→ **SOURCE DATA**
BEGIN

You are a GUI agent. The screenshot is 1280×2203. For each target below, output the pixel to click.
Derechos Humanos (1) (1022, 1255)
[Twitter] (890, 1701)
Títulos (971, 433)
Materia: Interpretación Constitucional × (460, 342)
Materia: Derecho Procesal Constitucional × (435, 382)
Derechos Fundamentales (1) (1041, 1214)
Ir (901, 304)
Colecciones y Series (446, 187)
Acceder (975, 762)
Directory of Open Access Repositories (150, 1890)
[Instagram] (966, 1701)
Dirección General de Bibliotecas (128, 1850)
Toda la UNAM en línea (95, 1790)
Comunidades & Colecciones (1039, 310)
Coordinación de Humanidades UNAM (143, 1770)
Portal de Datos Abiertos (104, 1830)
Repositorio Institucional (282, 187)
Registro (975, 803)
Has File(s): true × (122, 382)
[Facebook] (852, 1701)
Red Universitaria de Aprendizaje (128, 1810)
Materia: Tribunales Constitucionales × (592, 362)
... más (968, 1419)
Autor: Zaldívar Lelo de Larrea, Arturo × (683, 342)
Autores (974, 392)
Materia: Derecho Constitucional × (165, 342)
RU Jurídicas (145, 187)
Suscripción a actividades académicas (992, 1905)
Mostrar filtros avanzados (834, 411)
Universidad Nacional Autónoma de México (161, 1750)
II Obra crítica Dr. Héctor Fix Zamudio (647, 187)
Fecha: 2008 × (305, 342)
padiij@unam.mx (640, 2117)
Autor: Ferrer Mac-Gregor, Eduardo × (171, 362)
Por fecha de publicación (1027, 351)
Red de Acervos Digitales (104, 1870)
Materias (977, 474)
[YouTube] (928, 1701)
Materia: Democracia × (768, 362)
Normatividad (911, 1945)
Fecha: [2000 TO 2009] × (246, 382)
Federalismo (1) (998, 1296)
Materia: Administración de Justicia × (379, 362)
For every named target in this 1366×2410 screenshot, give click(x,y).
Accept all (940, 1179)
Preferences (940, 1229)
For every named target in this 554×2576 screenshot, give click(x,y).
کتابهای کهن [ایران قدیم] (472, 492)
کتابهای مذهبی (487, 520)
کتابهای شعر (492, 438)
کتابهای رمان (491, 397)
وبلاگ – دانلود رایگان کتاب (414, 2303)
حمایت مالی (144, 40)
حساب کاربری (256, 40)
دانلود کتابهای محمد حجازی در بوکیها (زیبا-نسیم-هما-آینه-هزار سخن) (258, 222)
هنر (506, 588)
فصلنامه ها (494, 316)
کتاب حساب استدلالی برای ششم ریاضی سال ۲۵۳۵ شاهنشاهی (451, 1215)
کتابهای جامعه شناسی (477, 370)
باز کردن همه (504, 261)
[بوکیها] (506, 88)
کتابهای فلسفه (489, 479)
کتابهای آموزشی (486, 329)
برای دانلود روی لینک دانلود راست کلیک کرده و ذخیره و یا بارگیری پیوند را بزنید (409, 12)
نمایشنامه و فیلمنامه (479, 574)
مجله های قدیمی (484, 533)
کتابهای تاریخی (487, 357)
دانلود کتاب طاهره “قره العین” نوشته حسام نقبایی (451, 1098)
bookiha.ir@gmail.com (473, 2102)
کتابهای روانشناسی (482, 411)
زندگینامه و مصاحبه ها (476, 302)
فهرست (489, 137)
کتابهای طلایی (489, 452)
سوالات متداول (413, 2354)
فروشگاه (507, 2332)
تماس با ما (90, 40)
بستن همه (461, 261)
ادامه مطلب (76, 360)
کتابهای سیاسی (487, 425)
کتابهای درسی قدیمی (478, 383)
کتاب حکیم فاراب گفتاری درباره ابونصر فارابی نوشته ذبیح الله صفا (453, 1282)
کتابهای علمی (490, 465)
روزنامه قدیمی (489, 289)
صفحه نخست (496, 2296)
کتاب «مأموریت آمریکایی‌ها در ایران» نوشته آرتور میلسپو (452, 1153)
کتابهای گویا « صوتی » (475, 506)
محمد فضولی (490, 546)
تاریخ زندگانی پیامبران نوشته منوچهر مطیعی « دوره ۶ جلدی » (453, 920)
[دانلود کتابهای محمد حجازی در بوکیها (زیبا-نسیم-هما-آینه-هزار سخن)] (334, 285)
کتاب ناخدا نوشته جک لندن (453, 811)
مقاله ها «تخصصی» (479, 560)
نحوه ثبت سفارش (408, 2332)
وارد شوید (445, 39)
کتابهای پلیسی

END

→ **EXERCISE REQUIREMENTS**
Once every line of the material holding the word "this" has been counted, report the total and nothing more.

→ **ANSWER SPACE**
2